Dataset entries
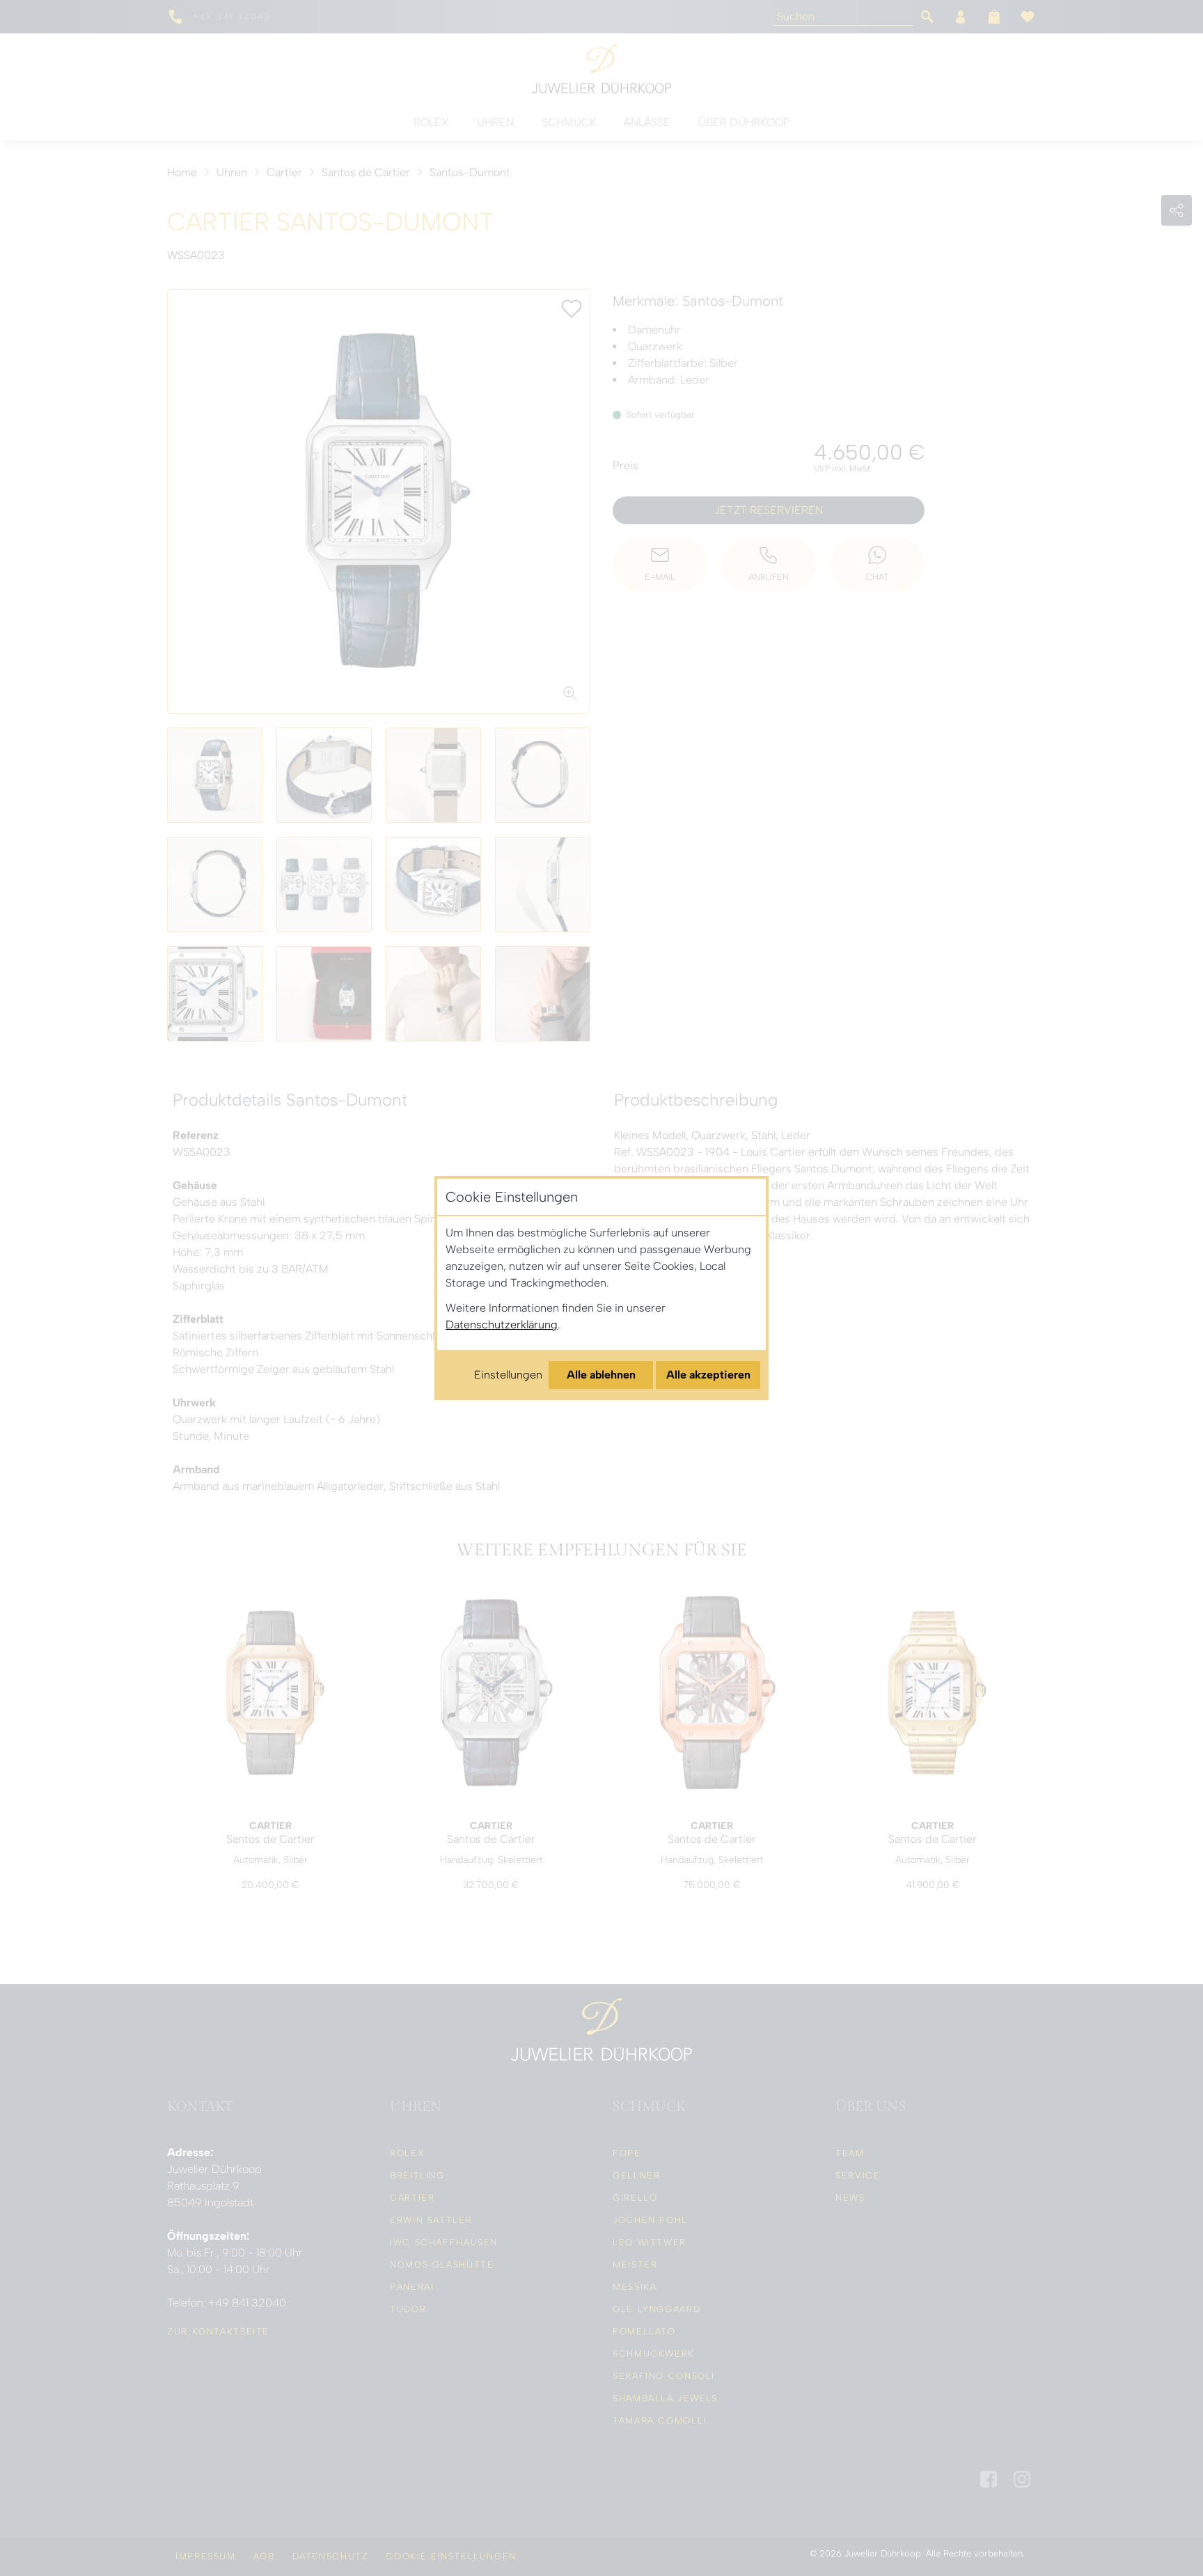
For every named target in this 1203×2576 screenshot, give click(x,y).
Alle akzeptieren (708, 1374)
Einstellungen (508, 1374)
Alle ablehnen (601, 1374)
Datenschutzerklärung (502, 1324)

Task directions = Every line above should be output exactly, except for the pictures.

Final answer =
For every named target in this 1203×2576 screenshot, give click(x,y).
Alle akzeptieren (708, 1374)
Einstellungen (508, 1374)
Alle ablehnen (601, 1374)
Datenschutzerklärung (502, 1324)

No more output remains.